As Senate Republicans last week conducted a marathon 30 hours of debate to protest and spotlight the Democrats’ unprecedented filibuster to block confirmation of appeals court judges, President Bush called three of his nominees into the Oval Office and threw down the gauntlet to the obstructionist Senate Democrats.
Flanked by Texas Supreme Court Justice Priscilla Owen, California Supreme Court Justice Janice Brown and California Superior Court Judge Carolyn Kuhl, Bush said, “These people deserve an up-or-down vote on the Senate floor, and yet a few senators are playing politics and it’s wrong and it’s shameful.”
“I will stand with them to the bitter end,” said the President.
The Senate at that point was already 15 hours into the GOP-led 30-hour marathon. At the conclusion of the speaking, Senate Majority Leader Bill Frist (R.-Tenn.) was expected to bring up Senate Resolution 138, a proposal to gradually lower the number of votes needed to invoke cloture and end debate on presidential nominations.
Currently, 60 votes are needed-an impossible threshold for a GOP that controls only 51 Senate seats. Frist’s plan is to propose a succession of resolutions that would progressively lower number of votes needed to invoke cloture. Because Senate rule changes now require a two-thirds vote, there is no chance any of these resolutions will pass.
That is why Senate insiders believe that losing these votes to the uncompromising Democrats may increase both popular and Senate support for the so-called “nuclear option.”
Under this scenario, a Republican senator would make a point of order that it is unconstitutional to require more than 51 votes to confirm a presidential nominee and request a ruling from the chair.
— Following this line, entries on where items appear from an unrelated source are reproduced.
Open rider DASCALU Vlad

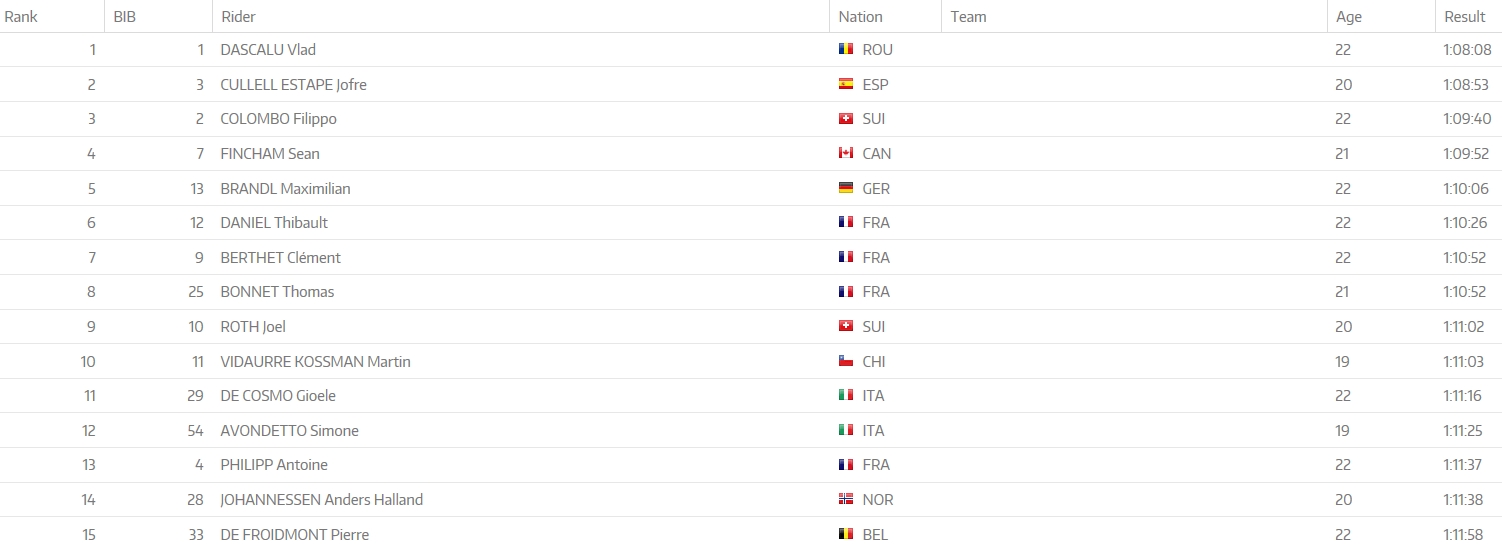pos(268,49)
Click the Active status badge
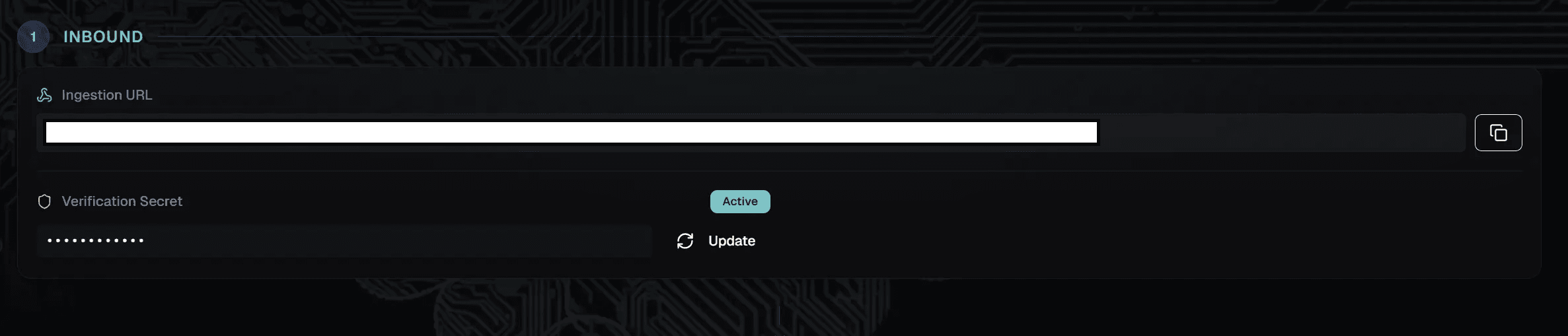 click(740, 201)
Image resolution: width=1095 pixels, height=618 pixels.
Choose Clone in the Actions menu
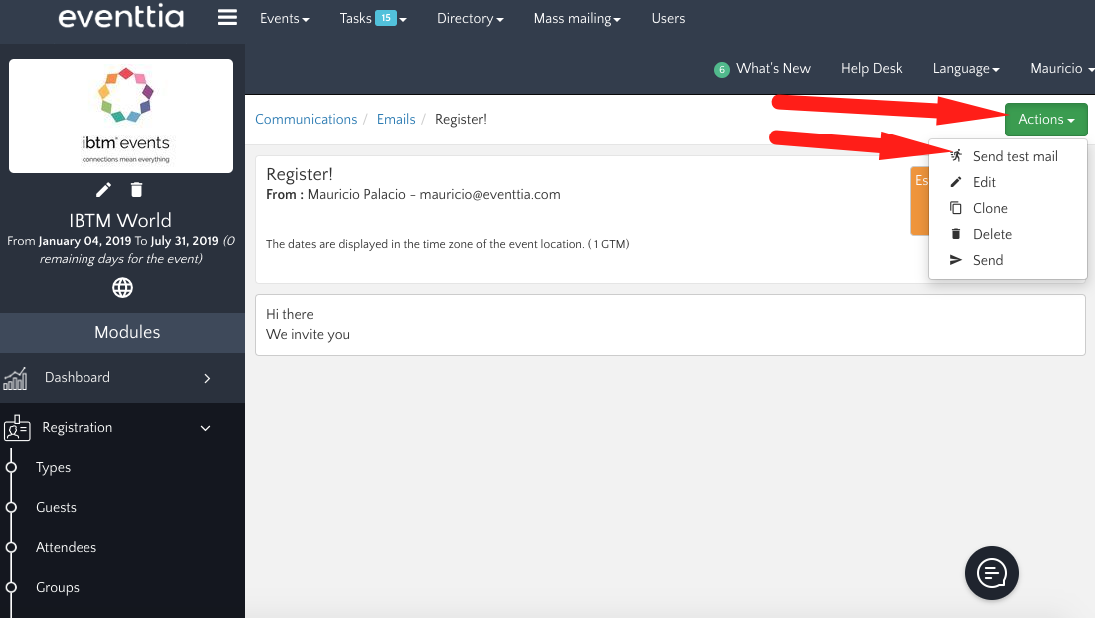(990, 208)
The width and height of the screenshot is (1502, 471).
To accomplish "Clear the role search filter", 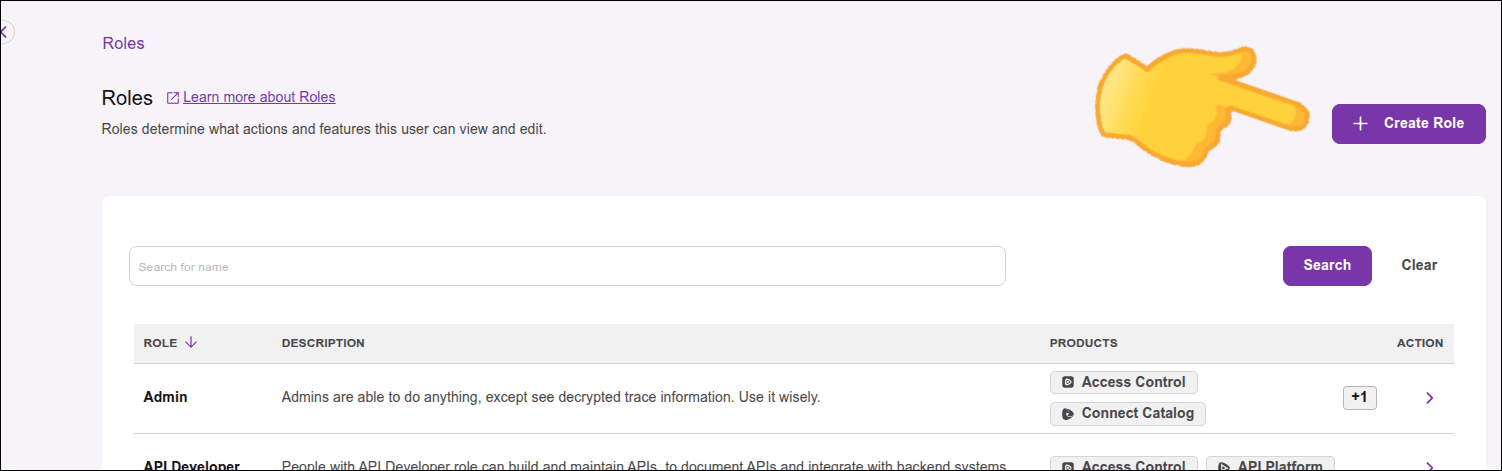I will tap(1419, 265).
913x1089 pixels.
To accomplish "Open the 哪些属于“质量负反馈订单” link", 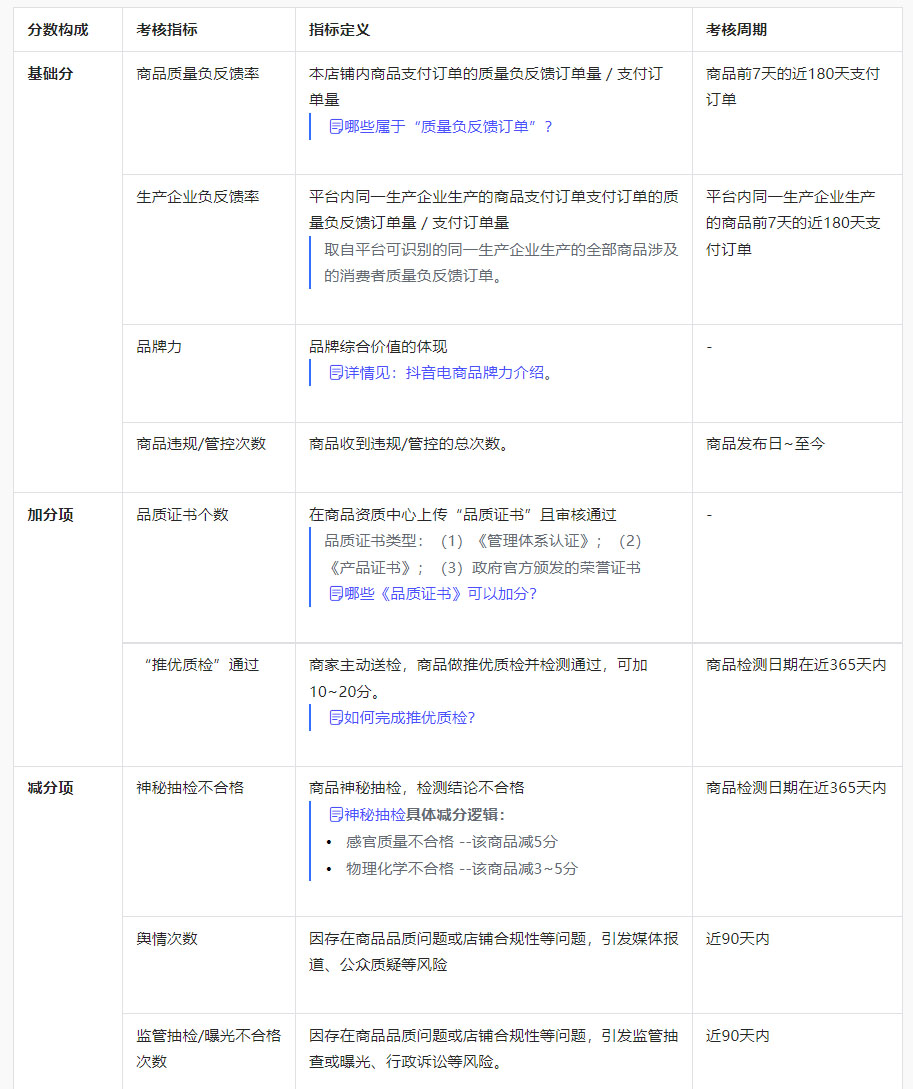I will (x=448, y=127).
If the chair, as planned, rules that the point of order is correct, a simple majority of the full Senate-which the Republicans have-could uphold his ruling, effectively changing Senate rules to force simple up-or-down majority votes on nominations. Filibusters would be eliminated for presidential nominations, period.
That would mean all of President Bush’s currently stalled judicial nominees would be confirmed. It would also significantly increase the chances that Bush could confirm a conservative to the Supreme Court-especially, if, as widely expected, the Republicans pick up Senate seats next November.
Many on Capitol Hill fear, however, that playing out this scenario could have an almost cataclysmic effect on the almost evenly divided Senate-whether the GOP move succeeds or even if a few Republicans bolt and allow the Democrats to overturn the ruling from the chair. As one senior Republican aide told me, “If Republicans can’t come up with the 51 votes, just trying it would be akin to dropping a bomb on a neighboring state but failing to kill the heads of government. They are not going to say ‘You missed!’ and leave it at that. They’re going to retaliate in a big way. So you’ve got one bullet and you can’t shoot and miss.”
The hawks on this issue aren’t just worried about defectors from among the usual suspects-Senators Lincoln Chafee (R.I.), Olympia Snowe (Maine), Susan Collins (Me.), Ted Stevens (Alaska) and Arlen Specter (Pa.)-they are also worried about some ordinarily more reliable conservatives getting cold feet.
“The reason Republicans don’t have all 51 of their senators,” said a Senate aide, “is that a number of them-and not just the non-conservatives-are worried that changing the rules would make it easier someday for a President Hillary Clinton to get her judicial nominees through the Senate.” Still, the “nuclear option,” the aide said, comes up at “almost every meeting of the [Senate] Republican Conference.” Its strongest proponents are Senate Judiciary Committee Chairman Orrin Hatch (Utah) and Conference Chairman Rick Santorum (Pa.).
The argument against going nuclear, however, falls short in the face of the fact that Republicans basically rubber-stamped President Bill Clinton’s judicial nominees. For example, Only three conservatives-Senators Jesse Helms (N.C.), Don Nickles (Okla.) and Bob Smith (N.H.)-voted against confirming far left-wing ACLU lawyer Ruth Bader Ginsburg to the Supreme Court. When Nickles retires next year, all three of those fighting conservatives will be gone from the Senate.
Frist spokeswoman Amy Call told HUMAN EVENTS, “At this time, all options are open.” Earlier this year, Frist, himself, spoke to me about the nuclear option, saying, “I carry it in my pocket.” He was concerned, however, about not having the votes to pass it. Asked about the long-term wounds it might inflict on the Senate, the former surgeon deadpanned: “Remember-I used to cut people’s hearts out for a living.”